2. Do people around you seem to mumble more and more?
There are certain situations and moments in which muttering under one’s breath, whispering or mumbling is expected. If someone does not want to confront you, for example, but wants to express their frustration, or two people are trying to have a secret conversation, mumbling is inevitable.
Use the rest of your senses to gauge — is this a situation in which you ought to be able to listen in…but can’t?
Since hearing loss is progressive, your ability to make out what others are saying might decrease over time. Sometimes, the other senses will step in and your brain will supplement viewing someone’s lips moving in speech for a sense of “hearing.” So, it may seem to you that you can still hear them.
Don’t be fooled. The caveat here is that you can hear them but you may not be able to entirely understand them.
3. Do background noises seem louder and speech quieter?
Those with deafness, which is a type of hearing loss, may commonly experience this bizarre coincidence. It’s easier to hear background noises as these are amplified and end up masking or dimming the individual’s words who may be speaking right in front of you.
In this case, it’s the inner part of the ear that has been affected — specifically, those tiny cells that transmit sound to the brain, converting them into electric signals for interpretation. It could also be due to damage to the nerve fibers.
Like a camera lens that has lost the ability to focus, an amplification of background noise alongside a failure of close-range hearing should set off alarm bells that hearing loss is a possibility.
4. Are you using the phone’s speakers just to hear conversation better?
Not all hearing loss is created equal. The inner ear cells, after all, while connected to the ears, mouth, throat and vestibular system, don’t necessarily interact with each other.
This means that there could be varying levels of hearing in both ears. How do you know if one ear is affected more than the other?
Once again, it’s important to observe your behavior as a tell-tale indicator. You may find yourself switching back and forth between ears as the hearing in one is clearer than the other. At this point, the difference might be so annoying that you switch to speaker mode in order to feel as though your hearing is “leveled” out.

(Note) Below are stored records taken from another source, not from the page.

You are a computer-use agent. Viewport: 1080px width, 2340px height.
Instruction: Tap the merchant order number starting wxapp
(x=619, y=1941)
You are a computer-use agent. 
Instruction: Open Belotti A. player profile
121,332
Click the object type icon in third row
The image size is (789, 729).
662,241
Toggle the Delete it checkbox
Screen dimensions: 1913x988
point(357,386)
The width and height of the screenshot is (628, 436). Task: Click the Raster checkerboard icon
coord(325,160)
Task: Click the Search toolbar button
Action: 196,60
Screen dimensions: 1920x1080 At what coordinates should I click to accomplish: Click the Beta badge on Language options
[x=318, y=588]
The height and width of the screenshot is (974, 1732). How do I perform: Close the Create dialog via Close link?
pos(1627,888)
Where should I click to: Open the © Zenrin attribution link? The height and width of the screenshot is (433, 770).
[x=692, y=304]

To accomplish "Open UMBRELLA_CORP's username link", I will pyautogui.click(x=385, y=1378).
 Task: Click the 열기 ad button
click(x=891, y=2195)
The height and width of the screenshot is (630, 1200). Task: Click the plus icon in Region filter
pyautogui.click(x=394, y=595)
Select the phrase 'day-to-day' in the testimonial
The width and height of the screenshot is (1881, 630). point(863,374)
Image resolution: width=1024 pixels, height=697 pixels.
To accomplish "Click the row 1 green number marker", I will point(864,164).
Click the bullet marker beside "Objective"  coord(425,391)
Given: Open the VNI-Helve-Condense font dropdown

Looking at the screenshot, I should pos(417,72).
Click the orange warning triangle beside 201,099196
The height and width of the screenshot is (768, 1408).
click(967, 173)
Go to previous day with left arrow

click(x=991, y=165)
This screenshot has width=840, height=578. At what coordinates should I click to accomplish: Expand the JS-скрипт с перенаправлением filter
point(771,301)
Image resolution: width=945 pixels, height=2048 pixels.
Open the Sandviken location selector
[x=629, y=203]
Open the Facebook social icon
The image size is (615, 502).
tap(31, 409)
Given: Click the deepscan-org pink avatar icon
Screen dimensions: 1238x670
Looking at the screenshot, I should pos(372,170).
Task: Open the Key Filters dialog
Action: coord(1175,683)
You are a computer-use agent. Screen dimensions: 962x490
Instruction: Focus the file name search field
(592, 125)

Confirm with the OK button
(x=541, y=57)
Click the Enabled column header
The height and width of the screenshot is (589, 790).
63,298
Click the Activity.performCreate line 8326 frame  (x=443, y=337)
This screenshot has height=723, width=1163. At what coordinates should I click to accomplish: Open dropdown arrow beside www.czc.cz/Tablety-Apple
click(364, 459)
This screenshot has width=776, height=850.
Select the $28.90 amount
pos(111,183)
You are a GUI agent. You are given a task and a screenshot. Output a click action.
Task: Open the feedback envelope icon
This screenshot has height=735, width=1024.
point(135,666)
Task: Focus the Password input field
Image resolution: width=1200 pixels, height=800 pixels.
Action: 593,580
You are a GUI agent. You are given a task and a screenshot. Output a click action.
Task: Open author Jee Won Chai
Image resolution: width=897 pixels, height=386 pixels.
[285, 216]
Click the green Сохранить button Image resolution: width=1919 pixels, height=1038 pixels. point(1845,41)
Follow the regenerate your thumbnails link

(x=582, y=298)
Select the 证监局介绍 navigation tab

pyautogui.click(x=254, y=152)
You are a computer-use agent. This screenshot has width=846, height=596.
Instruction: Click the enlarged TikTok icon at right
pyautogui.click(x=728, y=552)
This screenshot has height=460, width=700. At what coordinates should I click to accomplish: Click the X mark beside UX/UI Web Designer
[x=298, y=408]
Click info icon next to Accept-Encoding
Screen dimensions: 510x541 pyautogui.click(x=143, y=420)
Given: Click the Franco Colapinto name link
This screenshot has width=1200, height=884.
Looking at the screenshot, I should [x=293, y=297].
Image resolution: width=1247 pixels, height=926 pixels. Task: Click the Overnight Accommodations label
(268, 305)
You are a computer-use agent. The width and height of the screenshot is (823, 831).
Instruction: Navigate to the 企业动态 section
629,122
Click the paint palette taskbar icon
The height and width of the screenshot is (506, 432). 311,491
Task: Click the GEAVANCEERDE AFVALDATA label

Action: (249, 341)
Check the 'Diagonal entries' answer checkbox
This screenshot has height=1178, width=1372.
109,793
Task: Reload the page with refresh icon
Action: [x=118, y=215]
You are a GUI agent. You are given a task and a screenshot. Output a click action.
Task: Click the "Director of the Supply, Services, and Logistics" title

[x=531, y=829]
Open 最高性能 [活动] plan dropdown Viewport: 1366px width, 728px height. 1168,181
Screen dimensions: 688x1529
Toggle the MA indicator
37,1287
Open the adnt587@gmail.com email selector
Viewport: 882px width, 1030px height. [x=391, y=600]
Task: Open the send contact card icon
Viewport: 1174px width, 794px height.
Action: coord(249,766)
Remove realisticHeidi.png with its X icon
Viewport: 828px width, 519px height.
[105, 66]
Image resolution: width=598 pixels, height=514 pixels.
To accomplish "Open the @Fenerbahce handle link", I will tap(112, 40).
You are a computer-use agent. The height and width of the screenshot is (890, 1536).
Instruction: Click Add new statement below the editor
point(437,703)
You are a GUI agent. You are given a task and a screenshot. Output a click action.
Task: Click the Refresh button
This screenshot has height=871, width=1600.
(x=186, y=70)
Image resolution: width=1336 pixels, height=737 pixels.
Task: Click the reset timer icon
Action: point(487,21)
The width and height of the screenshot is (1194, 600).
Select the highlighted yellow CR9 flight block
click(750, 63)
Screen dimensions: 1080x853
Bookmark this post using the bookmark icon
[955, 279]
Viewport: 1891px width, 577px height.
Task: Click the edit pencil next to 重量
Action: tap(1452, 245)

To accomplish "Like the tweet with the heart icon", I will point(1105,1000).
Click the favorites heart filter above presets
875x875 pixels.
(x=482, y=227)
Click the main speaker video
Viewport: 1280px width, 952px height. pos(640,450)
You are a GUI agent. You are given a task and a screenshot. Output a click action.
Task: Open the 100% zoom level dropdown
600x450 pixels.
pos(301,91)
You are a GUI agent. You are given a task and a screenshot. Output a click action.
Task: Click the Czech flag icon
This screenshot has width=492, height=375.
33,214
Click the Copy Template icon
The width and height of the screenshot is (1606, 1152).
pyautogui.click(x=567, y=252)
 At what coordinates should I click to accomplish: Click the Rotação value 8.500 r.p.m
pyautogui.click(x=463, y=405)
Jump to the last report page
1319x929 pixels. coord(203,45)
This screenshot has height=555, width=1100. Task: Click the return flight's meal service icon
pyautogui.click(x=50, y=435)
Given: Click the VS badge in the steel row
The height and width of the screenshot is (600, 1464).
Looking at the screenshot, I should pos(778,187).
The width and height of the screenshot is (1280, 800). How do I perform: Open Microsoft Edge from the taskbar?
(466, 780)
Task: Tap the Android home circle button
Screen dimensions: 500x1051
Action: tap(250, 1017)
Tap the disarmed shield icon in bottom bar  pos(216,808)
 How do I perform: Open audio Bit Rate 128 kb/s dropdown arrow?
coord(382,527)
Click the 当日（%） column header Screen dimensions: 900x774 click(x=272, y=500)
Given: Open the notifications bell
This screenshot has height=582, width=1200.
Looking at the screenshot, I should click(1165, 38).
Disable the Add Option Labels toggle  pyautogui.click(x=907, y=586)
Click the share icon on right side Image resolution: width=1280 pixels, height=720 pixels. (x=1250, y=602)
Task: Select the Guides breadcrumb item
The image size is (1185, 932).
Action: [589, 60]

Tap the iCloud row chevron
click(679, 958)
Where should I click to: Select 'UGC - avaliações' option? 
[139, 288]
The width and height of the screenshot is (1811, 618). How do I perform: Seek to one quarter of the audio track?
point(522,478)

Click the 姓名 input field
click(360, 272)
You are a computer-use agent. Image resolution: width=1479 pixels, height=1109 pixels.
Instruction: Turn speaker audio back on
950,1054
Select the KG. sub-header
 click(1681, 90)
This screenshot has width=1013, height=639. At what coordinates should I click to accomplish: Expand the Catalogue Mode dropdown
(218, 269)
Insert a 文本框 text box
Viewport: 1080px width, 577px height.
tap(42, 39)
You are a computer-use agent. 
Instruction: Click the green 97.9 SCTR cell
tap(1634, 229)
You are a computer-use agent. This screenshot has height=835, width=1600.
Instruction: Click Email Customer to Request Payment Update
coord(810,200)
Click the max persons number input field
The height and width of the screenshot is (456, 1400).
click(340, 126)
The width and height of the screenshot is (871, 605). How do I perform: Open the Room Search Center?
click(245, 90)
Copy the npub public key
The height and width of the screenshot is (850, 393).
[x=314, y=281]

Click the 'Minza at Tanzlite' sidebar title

If this happens frequently, a hearing aid may be the solution.
5. Do you often ask people around you to repeat themselves?
Yes, repetition is the backbone of habit. So, if you’re repeatedly asking others to repeat themselves, you may not notice — but they certainly will, especially if they interact with you on a regular basis.
Repeating one’s words gives the ears a chance to perceive sound vibration once again. It also allows the other senses to kick in and give the ears doing the hearing a “boost”, if you will.
So, watch for this frequent request from yourself. It may be the first (or first of a few) signal of hearing loss.
6. Do people around you tell you that you should consider a hearing aid?
These behaviors, when coupled together, may still be missed by you — either because you’re not on the lookout for hearing loss or because they’ve gone “undetected” for so long, your brain has just established it as the “new normal.”
But while your perception is highly adaptable, others may not be so prone to flexibility. If there’s someone else who is observing these changes together and suggests a hearing aid as a solution, don’t be offended.
It may be the wakeup call you’ve been missing all along.
Your ears and the degree to which you can hear the world around you affect the quality of life you experience. It’s hard to truly enjoy art, or feel social and emotionally engaged with friends, family and current events, or even contribute to your own life in a meaningful manner without this essential sensory faculty.
If you’ve been experiencing a persistent issue in response to any of these questions, the first step is to head to a specialist for a hearing check-up as soon as possible.